I dropped the duffel bag in the middle of my room and collapsed onto my bed. I stretched my arms. It felt good to be in my old room. It felt safe. I looked around and saw my record collection and my books. Nothing had been touched since I’d last been home. Elerby seemed fa
r away. I’d left my college life behind me. There was no Jasmine. No Karl. No worries about flunking out. It had been such a crazy semester so far. I suddenly realized how exhausted I felt and shut my eyes.
The next day I woke up and for a moment I had no idea where I was or how long I’d been sleeping. I looked around and remembered that I was home in New York City. I looked out the window at a red tugboat going by on the East River.

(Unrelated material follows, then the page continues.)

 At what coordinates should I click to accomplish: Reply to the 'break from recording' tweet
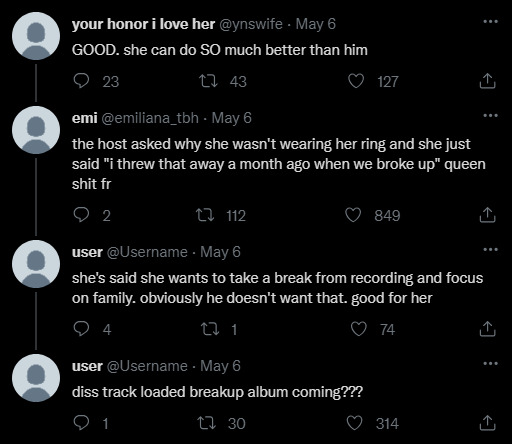[81, 329]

I sat up to get my bearings and suddenly realized it was Thanksgiving. Holidays at home were often difficult, but Thanksgiving was usually a good one; it wasn’t religious. Dad wouldn’t ask me to go to church, and I wouldn’t have to say no again.
I could hear a cacophony of voices outside my door, probably coming from the living room. I was still wearing the same clothes I’d had on when I arrived. My duffel bag was in the middle of the room, but it had been emptied. Mom must have taken out all my clothes and washed them.
Sitting in bed, I remembered one of my dreams. Actually, I don’t know if I dreamed it or remembered it. Or dreamed about my memory. About a day at the beach in Southampton when I was 6 years old. Mom and Dad used to rent a house at a different beach each summer.
You couldn’t go swimming that day. The red flag was up. The waves were high, white and fast. They showered and sprayed way up on the sand. The sky was full of fat gray clouds. I had a large yellow shovel and a green pail. There were seagulls walking sideways.
I was making a castle. I had dug a canal that carried water to form a moat around it. An older boy who was about 10 ran over and kicked my castle a few times. He did enough damage that I knew I had to start over.
I yelled at him, but the waves swallowed my voice. The boy walked away without saying anything. I was very angry.